EXCERPT:
Peter Fidler was the first European to discover the lake. He was a Hudson's Bay employee who was exploring and mapping the region in 1799 and, upon the lake's discovery, he named it Lac des Prairies and built a 12-foot by 12-foot log fort. He named the fort Bolsover House, after his home town of Bolsover in England. It lasted only one season before being abandoned and relocated to Green Lake House. While the exact location of the trading post is unknown, it is believed to be near the spot where Meadow River flows out of the lake. A monument was erected in Meadow Lake's Elk's Park in 1955 by the Government of Canada to pay homage Peter Fidler.

== Description ==
Meadow Lake is the remnants of a once vast glacial lake called Glacial Meadow Lake that existed near the end of the last ice age over 10,000 years ago.

Meadow River, located at the north-west corner of the lake, is Meadow Lake's outflow. Meadow River flows generally north-east until it meets Beaver River, which flows into Lac Île-à-la-Crosse, which is a lake along the course of the Churchill River–a major tributary of the Hudson Bay drainage basin.

GIVEN TASK 1:
Answer these questions from the Meadow Lake text:
(a) In what year was Peter Fidler exploring and mapping the region?
(b) What name did Fidler give the log fort he built?
(c) What was the glacial lake of which Meadow Lake is the remnants called?
GIVEN TASK 2:
Reproduce without changes the stretch of the Meadow Lake text from "Peter Fidler was" through "10,000 years ago.".

EXTRACTED ENTRIES:
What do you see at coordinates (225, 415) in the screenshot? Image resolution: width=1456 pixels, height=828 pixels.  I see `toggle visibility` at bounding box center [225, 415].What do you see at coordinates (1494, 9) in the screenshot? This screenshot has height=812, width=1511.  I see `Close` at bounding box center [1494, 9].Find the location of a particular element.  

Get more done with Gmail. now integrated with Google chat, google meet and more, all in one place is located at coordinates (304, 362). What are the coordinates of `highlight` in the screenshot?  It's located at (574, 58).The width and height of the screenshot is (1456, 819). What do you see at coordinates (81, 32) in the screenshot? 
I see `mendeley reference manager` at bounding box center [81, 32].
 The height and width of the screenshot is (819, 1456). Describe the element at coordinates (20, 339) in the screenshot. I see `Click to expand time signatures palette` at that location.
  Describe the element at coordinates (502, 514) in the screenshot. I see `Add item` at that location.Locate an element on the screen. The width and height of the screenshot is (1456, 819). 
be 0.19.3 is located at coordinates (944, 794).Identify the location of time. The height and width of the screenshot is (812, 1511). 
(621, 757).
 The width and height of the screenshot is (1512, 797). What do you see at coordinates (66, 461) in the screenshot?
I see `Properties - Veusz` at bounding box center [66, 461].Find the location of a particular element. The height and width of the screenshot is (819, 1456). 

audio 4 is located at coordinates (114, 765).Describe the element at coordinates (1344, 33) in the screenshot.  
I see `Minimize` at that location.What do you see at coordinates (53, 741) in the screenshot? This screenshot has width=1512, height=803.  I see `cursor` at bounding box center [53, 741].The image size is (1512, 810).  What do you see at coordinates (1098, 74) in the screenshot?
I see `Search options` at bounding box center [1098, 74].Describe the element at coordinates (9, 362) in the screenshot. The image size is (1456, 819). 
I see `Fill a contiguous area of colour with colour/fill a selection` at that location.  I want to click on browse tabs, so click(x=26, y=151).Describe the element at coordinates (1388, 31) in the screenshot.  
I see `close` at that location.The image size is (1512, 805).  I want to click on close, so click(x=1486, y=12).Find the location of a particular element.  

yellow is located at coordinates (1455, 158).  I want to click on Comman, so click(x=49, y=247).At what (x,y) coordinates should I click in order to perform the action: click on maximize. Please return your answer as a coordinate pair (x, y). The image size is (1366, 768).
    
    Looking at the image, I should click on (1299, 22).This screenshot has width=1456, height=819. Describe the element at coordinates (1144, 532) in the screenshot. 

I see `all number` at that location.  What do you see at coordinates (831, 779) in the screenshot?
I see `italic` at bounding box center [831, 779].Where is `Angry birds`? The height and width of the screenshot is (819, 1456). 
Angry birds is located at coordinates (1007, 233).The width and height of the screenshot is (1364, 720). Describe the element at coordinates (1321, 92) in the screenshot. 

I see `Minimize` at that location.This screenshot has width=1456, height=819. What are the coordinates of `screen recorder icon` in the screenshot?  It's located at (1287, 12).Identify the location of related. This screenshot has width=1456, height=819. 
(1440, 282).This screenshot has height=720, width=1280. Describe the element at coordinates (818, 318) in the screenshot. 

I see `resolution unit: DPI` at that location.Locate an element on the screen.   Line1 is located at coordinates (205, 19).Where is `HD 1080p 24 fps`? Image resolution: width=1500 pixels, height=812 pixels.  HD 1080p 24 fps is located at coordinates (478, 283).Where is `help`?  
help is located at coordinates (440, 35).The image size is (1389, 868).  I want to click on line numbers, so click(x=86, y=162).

RESPONSE 1:
(a) 1799
(b) Bolsover House
(c) Glacial Meadow Lake

RESPONSE 2:
Peter Fidler was the first European to discover the lake. He was a Hudson's Bay employee who was exploring and mapping the region in 1799 and, upon the lake's discovery, he named it Lac des Prairies and built a 12-foot by 12-foot log fort. He named the fort Bolsover House, after his home town of Bolsover in England. It lasted only one season before being abandoned and relocated to Green Lake House. While the exact location of the trading post is unknown, it is believed to be near the spot where Meadow River flows out of the lake. A monument was erected in Meadow Lake's Elk's Park in 1955 by the Government of Canada to pay homage Peter Fidler.

== Description ==
Meadow Lake is the remnants of a once vast glacial lake called Glacial Meadow Lake that existed near the end of the last ice age over 10,000 years ago.